The stylized, perfected families every single one of us sees on Facebook and Instagram, especially around the holidays, aren’t real. I know it but I still internalize it a bit with every posed, rosey cheeked, perfectly quaffed picture I see and a little part of me aspires to that fake ideal.

So, here’s my first in my weekly installment of “What Life Really Looks Like”. This is us UNEDITED. The most important part is that every single one of us is relaxed and happy in this space. Stephen is catching up on his work, I’m working on a plan for our spring planting, and the girls are happily creating art on giant pieces of paper in the floor. There’s marker on the hardwoods and dog fur, the table is a mess but that will easily be cleaned up later. My stomach isn’t twisted in knots worrying about it and IT’S OKAY.

On Feminism.

On Feminism.

I am grateful to have choices and as much freedom as this country can afford me.  I well up knowing the freedoms I have.  I am a female with a supportive husband and community.  My husband is not only financially supportive, he is supportive of the choices I make and most any decision I come to.   Just as importantly my family and community are there for me when I need them.    

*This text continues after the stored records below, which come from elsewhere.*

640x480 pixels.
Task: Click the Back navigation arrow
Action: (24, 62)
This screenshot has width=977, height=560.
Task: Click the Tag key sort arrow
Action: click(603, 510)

That being said, I’d like to kick the person in the teeth that said you can have it all.  You can have it all but the thing they left out was you can’t have it all at the same time and without real support. 

You cannot be June Cleaver and Mary Barra simultaneously.  Which was the inference I understood when I began to internalize feminism.  The option to do it all is there but the things we need to do it all at the same time is not part of that gift.  Most women are born to nurture, even if we’re not, our culture assumes that the burden and joy of childrearing still lands squarely on us.  At the same time, we are gifted with the drive and ambition to make a difference in the world outside our families. 

I have come to this acceptance.   It’s been a hard journey and quite frankly it’s made me sick, depressed and riddled with anxiety.  I worked very hard to create a successful business before my children came along.  I put all my drive and ambition into it and did quite well.  Since then, I have worked hard in becoming comfortable knowing that I add to this world by raising children who are kind, empathetic and loving.  I take the inherent drive and put it into our farm, where I can include my children’s homeschooling into lessons every day, while bringing in an income.  Although outside of the box, it’s working for me.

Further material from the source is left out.